Wiener’s unease was ignored in the headlong rush to commercially develop the internet in the ’90s. It’s time now for a regulatory reset to address the consequences. Societies through their regulators and lawmakers must renegotiate the balance of power between the corporate platform and the consumer. The way to do this: a digital realignment.
There are two facets to this approach. First, it requires radical reform of the market behind digital media platforms, enabling consumers to exercise real choice about how data that affects them is gathered, processed, and used, including a real choice to use platforms without data being gathered. At a strike, this will reduce the privacy-undermining impacts of the platforms’ business model. The Obama administration’s Consumer Privacy Bill of Rights offered an initial thrust for new thinking on privacy in the United States—and California’s passage of Consumer Privacy Act, a pared-down version of the European General Data Protection Regulation, now stands as the most stringent privacy law on the books in the country. These are good developments that attempt to replace economic power in the hands of consumers; what we need next is a federal bill—national legislation establishing that users own their data and can tell companies how they can use, analyze, or share it. And luckily, this could be in the offing given the right political circumstances during the next administration.

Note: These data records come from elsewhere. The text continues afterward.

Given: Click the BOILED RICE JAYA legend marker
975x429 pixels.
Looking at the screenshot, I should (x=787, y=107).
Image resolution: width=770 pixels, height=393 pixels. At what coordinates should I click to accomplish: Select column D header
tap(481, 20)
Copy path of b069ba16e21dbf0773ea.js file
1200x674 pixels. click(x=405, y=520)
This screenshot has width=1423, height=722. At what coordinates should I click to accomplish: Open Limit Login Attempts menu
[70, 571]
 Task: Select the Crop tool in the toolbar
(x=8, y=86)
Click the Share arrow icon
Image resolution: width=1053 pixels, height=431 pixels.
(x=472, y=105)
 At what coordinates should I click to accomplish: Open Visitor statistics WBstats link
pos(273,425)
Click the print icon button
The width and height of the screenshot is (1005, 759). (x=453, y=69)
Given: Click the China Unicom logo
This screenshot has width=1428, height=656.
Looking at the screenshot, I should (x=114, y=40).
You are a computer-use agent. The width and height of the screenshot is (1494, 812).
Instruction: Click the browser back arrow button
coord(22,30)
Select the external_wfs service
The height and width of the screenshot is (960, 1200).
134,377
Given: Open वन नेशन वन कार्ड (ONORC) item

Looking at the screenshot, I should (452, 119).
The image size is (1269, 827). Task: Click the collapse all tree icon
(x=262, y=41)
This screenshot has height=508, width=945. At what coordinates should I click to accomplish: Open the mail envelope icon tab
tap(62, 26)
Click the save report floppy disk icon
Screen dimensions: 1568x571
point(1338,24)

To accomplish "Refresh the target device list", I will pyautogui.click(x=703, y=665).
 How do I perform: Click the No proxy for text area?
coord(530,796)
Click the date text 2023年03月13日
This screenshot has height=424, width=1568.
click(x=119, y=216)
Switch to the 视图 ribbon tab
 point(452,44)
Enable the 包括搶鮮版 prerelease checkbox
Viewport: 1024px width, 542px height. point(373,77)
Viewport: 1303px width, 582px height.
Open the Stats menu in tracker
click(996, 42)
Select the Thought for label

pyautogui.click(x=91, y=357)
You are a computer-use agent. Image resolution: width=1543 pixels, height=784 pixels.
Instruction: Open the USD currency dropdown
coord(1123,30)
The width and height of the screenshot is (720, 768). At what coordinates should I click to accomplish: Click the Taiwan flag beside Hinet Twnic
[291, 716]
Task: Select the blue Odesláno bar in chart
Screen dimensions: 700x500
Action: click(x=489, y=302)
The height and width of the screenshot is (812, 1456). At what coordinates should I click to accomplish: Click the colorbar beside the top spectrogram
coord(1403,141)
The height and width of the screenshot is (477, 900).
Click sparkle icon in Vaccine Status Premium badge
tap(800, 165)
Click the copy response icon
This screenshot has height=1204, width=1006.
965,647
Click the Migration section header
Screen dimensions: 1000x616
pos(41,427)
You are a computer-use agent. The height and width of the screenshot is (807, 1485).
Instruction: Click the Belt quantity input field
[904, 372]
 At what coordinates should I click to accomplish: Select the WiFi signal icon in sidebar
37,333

Second, the government needs to impose much greater transparency on corporations to uncover not just their detailed platform operations but the so far uncontrolled social harms from which they profit. Platforms should have to uncover the full workings of their business models, revealing where they create advantages for bad social actors. From there, platforms should be legally compelled to take urgent action against social harms they discover or that are reported to them—which might include cases of algorithmic discrimination, computational propaganda, or viral hateful conduct. And more broadly, they should cease forms of data collection that corrode broader social values.
We should also adjust platforms’ current blanket immunity from responsibility under Section 230 of the Communications Decency Act, so they are responsible for content dissemination that qualifies as mass communication or breaches civil rights laws. Platforms should not be incentivized to help content go viral or circulate content that is unlawful.
But even in the absence of these much-needed reforms, the government should consider other drastic measures, such as reforms to the theory and enforcement of competition policy for digital firms. Such updates to the law could already be on the table, given the Justice Department’s suit against Google. But in the near-to-medium term, what matters most is addressing the social harms that platforms’ business model are doing right now. This is too urgent to wait for protracted antitrust cases to unfold.
These radical proposals will give societies a chance of rescuing a citizens’ internet from the wreckage of today’s consumer internet. They are as relevant for Europe as North America, even though regulation is more advanced in the former. For the U.S., with a presidential election approaching whose long build-up has been disfigured by toxic content flowing across platforms large and small, these apparently dry, technical issues could hardly be more consequential.